The following abstract presents results of a study conducted by a contract laboratory for the National Toxicology Program (NTP). The findings may not have been peer reviewed and were not evaluated in accordance with the levels of evidence criteria established by the NTP in March 2009 (see http://ntp.niehs.nih.gov/ntp/Test_info/NTP_DevTox20090405.pdf). The findings and conclusions for this study should not be construed to represent the views of the NTP or the US Government.

Final Study Report
Developmental Toxicity Research Evaluation For Berberine Chloride Dihydrate (Cas No. 5956-60-5) Administered by Gavage to Sprague-Dawley (CD®) Rats on Gestational Days 6 through 19

NTP Study: TER20102

ABSTRACT

Berberine, and its salts (e.g. berberine chloride dihydrate, BCD) are yellow crystalline materials that are used in Chinese herbal medicine, and in the United States as dietary supplements. In addition, berberine is a component of goldenseal, another popular herbal dietary supplement. This study was performed as a follow-up research study to a previously conducted developmental toxicity evaluation of berberine chloride dihydrate, administered in the feed to Sprague-Dawley (CD®) rats on gestational days (gd) 6 to 20 (NTP, 2001b). In that study, administration of 14500 ppm BCD in the feed (corresponding to 1000 mg/kg/day BCD) was associated with an apparent palatability problem that rendered BCD intake data inaccurate. Thus, the present study seeks to define the maternal and developmental effects of 1000 mg/kg/day BCD when administered by gavage (a more accurate oral route of exposure) on gd 6 through 19.

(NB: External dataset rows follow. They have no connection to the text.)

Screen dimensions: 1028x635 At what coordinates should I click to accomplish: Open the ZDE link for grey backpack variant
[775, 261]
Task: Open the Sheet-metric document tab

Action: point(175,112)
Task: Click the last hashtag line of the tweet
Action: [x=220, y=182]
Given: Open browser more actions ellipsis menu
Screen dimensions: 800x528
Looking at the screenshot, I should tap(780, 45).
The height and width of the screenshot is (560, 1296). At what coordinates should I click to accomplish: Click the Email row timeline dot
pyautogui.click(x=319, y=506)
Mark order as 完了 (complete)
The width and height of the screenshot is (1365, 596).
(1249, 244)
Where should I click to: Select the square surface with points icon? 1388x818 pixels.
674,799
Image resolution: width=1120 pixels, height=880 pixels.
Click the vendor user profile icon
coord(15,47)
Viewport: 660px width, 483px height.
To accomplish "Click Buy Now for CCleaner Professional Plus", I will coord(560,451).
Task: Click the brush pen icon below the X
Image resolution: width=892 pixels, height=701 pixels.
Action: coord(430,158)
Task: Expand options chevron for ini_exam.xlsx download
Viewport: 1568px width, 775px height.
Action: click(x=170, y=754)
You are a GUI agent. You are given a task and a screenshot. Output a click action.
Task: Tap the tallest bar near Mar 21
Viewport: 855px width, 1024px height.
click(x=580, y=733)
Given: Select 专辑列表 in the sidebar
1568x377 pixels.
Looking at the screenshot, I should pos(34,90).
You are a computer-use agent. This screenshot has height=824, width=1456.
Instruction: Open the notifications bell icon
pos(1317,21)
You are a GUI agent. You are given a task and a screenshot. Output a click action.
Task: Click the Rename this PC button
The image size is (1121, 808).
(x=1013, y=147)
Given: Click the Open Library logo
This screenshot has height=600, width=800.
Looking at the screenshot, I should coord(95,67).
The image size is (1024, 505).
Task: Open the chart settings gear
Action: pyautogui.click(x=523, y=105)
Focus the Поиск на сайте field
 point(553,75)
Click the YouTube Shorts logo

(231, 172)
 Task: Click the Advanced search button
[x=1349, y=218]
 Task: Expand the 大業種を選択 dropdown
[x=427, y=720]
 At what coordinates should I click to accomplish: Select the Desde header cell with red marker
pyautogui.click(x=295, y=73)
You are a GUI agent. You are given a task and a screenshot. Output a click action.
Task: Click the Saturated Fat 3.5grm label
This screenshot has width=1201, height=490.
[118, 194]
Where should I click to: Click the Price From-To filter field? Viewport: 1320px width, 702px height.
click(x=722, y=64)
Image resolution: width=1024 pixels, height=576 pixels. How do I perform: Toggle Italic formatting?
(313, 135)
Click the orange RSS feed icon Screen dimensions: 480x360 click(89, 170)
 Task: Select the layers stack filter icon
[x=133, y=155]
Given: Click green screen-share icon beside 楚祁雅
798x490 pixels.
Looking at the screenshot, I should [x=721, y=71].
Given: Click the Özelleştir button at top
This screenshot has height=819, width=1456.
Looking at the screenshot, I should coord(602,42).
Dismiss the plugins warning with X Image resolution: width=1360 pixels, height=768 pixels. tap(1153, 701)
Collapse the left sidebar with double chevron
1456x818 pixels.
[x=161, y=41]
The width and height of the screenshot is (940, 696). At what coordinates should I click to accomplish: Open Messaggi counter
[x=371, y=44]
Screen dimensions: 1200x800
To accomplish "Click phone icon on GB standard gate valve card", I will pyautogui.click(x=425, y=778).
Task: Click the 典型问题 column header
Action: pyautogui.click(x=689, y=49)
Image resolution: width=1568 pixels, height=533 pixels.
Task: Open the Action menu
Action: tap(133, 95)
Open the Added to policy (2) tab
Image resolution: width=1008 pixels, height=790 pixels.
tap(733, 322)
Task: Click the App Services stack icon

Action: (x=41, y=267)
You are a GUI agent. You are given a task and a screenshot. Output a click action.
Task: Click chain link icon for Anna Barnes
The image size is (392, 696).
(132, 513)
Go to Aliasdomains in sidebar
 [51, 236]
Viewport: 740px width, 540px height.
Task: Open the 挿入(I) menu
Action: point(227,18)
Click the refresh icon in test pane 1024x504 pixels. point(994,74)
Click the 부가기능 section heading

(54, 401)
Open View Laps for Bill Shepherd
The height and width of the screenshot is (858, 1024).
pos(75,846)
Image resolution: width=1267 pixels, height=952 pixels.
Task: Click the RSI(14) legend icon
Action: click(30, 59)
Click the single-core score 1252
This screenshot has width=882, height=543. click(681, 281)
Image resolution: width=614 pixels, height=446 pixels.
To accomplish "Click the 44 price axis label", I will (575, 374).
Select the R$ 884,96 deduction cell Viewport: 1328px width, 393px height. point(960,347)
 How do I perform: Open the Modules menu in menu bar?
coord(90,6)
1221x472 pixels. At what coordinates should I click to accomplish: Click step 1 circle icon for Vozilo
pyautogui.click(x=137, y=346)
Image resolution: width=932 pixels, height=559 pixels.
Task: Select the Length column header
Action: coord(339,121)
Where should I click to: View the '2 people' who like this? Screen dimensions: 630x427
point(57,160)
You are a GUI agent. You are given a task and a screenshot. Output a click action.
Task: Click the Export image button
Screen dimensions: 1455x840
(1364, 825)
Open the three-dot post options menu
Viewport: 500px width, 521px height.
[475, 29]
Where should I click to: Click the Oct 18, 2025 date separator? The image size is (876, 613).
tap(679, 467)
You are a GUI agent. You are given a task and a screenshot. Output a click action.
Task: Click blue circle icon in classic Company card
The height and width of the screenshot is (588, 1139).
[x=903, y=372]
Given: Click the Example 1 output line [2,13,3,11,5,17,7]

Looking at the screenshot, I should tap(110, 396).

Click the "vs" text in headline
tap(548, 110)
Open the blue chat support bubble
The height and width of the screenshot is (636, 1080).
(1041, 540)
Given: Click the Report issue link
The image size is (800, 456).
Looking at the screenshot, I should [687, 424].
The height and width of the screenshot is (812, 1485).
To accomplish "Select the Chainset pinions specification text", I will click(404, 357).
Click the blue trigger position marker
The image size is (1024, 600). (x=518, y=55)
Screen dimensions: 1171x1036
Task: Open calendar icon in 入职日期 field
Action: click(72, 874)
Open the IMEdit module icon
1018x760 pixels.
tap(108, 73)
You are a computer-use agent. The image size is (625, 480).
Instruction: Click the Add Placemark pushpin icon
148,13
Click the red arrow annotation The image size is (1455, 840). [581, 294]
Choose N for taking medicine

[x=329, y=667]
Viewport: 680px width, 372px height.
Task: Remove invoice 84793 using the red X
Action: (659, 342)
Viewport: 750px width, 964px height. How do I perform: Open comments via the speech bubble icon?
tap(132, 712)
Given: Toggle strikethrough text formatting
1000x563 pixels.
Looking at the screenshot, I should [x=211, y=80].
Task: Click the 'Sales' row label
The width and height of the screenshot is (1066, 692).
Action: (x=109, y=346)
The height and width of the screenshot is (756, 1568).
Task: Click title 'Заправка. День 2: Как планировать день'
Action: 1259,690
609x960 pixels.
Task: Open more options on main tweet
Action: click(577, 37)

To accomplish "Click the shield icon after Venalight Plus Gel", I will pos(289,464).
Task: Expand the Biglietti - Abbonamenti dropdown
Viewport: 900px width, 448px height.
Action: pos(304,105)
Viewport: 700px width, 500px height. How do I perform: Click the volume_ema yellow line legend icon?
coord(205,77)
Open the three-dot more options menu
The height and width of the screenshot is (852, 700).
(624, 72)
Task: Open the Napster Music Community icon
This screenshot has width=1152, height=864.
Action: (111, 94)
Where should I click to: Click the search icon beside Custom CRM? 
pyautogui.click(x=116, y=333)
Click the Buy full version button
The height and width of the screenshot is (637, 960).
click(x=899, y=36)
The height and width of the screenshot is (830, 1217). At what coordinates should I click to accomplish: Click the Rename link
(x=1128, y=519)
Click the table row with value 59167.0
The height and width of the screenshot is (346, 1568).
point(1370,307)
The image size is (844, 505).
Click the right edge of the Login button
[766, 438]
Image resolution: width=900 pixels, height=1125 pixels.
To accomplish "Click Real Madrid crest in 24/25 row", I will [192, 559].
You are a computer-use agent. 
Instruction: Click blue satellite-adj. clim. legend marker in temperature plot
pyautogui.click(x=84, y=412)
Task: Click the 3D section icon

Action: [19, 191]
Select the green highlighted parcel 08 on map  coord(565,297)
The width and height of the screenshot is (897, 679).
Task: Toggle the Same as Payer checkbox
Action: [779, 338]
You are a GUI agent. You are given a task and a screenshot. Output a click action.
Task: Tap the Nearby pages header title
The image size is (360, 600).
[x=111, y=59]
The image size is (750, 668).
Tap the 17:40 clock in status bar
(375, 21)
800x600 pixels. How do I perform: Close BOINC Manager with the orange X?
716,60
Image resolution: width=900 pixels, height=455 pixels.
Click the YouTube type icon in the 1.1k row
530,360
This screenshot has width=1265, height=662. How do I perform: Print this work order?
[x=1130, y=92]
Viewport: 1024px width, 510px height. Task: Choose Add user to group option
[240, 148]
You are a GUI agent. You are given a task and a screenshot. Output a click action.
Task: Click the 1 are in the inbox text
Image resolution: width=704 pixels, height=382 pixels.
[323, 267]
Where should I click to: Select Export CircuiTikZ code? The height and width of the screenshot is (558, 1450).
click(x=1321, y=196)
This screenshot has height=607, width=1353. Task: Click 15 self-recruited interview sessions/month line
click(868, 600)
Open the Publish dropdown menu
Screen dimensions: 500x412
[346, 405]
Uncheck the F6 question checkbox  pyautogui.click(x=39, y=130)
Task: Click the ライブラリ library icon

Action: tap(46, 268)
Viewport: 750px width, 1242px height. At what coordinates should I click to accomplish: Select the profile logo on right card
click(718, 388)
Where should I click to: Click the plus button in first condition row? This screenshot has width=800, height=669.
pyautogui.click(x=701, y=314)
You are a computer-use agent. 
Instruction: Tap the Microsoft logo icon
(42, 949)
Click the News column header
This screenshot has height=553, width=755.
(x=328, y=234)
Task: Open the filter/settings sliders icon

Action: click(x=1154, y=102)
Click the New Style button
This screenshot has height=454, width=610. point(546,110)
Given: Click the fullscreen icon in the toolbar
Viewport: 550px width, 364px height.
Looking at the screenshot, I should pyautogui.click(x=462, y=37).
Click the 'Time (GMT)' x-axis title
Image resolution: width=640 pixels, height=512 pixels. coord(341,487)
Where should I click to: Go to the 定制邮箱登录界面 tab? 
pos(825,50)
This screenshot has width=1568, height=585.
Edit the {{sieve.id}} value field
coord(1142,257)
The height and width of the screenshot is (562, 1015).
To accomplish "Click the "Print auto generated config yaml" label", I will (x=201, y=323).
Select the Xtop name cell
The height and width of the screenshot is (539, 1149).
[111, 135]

In this study, twenty-five timed-mated rats were assigned to the control and BCD-treated groups. Dams were monitored in-life for clinical signs of toxicity, feed and water intake, and body weight. At necropsy (gd 20), the following determinations were made: maternal clinical condition; body, liver, and gravid uterine weights; pregnancy status; and the number of corpora lutea. In the gravid uterus, the numbers of resorbed, dead, and live fetuses were recorded. Live fetuses were weighed, sexed, and examined for external, visceral, and skeletal morphological anomalies. Analysis of the dose formulation indicated that dams were exposed to 1125-1155 mg BCD/kg/day.

No maternal mortality was observed in this study. Yellow discoloration of the feces was noted in the treated group, and was considered to be due to ingestion of the colored test chemical (yellow powder with an orange cast). There were no other remarkable clinical signs related to BCD exposure.

BCD exposure was associated with small, but statistically significant decreases (4%) in maternal body weight on gd 9 and 15. Maternal body weight on gd 20 was equivalent for the two groups. The BCD-treated group gained less weight than the vehicle control group on gd 6 to 9, just after initiation of dosing, but weight gain for the two groups throughout the rest of the study was comparable. Corrected maternal body weight gain was decreased (77% of the control value) in the BCD-treated group compared to the control group.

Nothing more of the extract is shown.